• [DO THIS]: Copy out each line of the records below word for word, leaving out the pictures.

## start TASK INPUT

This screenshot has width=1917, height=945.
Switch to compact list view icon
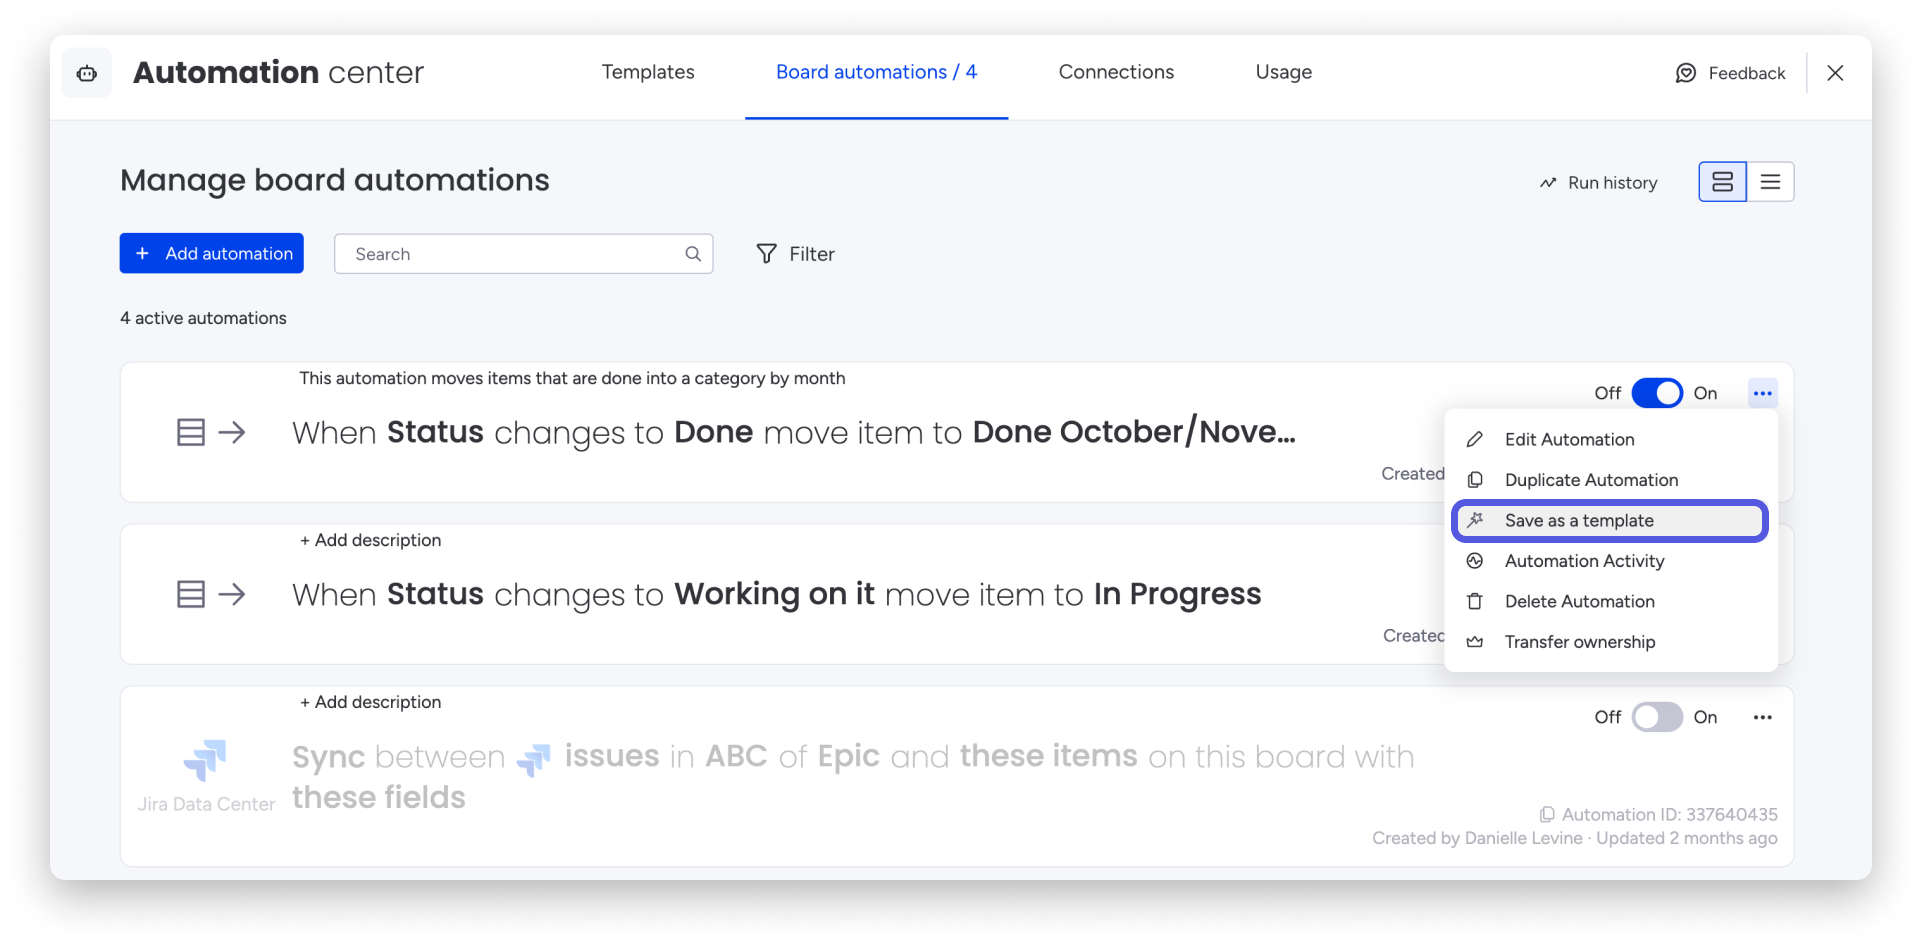pos(1770,182)
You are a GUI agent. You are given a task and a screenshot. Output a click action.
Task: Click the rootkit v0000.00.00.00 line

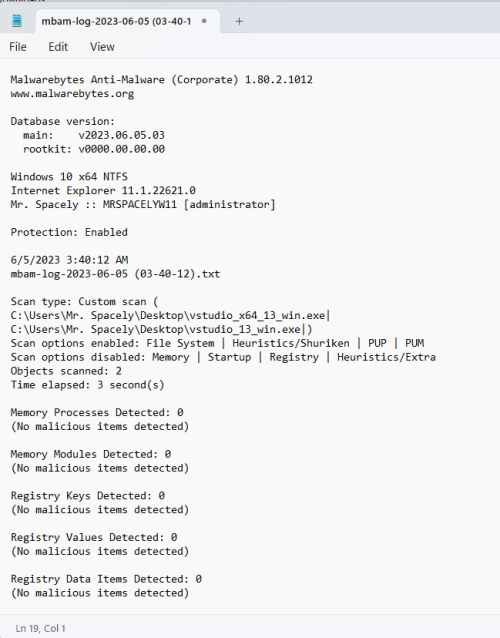click(x=94, y=149)
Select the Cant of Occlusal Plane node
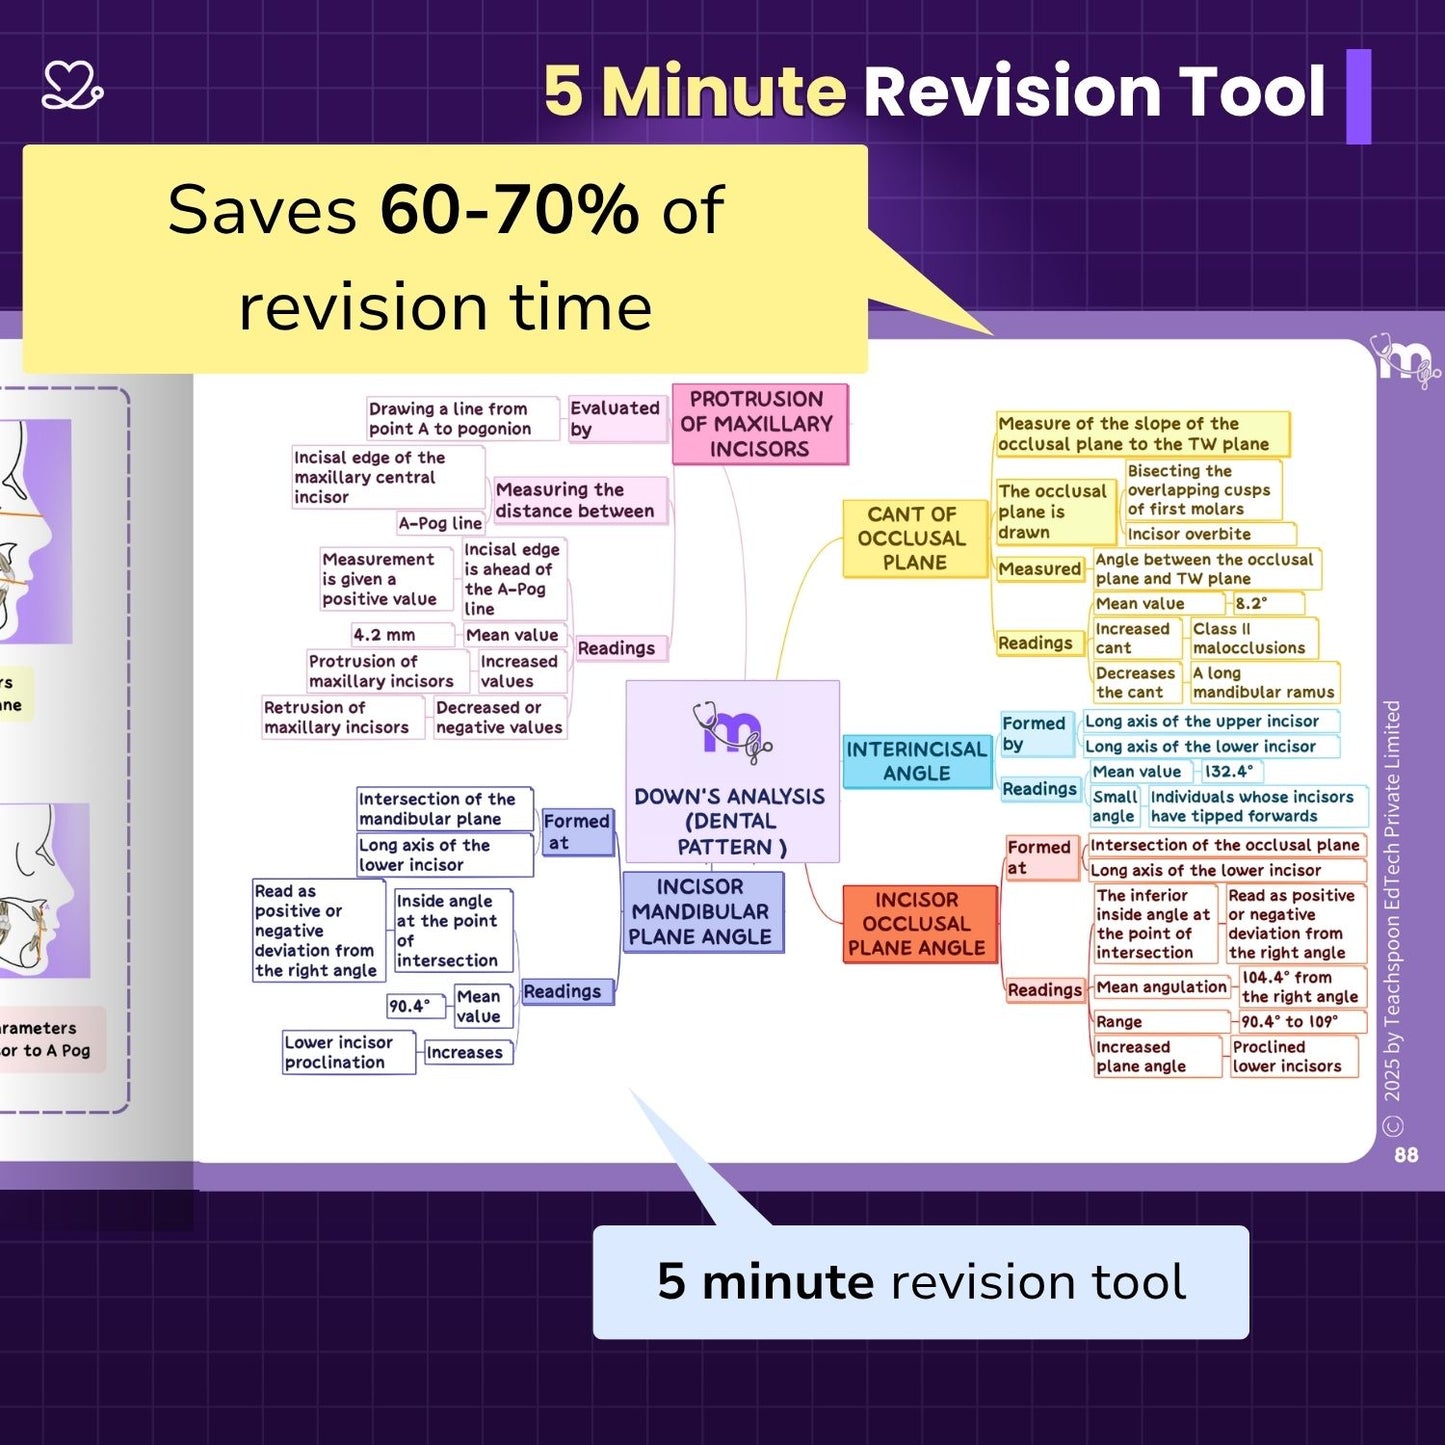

## end TASK INPUT

• [ANSWER TO THE TASK]:
This screenshot has width=1917, height=945.
Switch to compact list view icon
pos(1770,182)
You are a GUI agent. You are given a task and a screenshot. Output a click action.
Task: Click the rootkit v0000.00.00.00 line

click(x=94, y=149)
Select the Cant of Occlusal Plane node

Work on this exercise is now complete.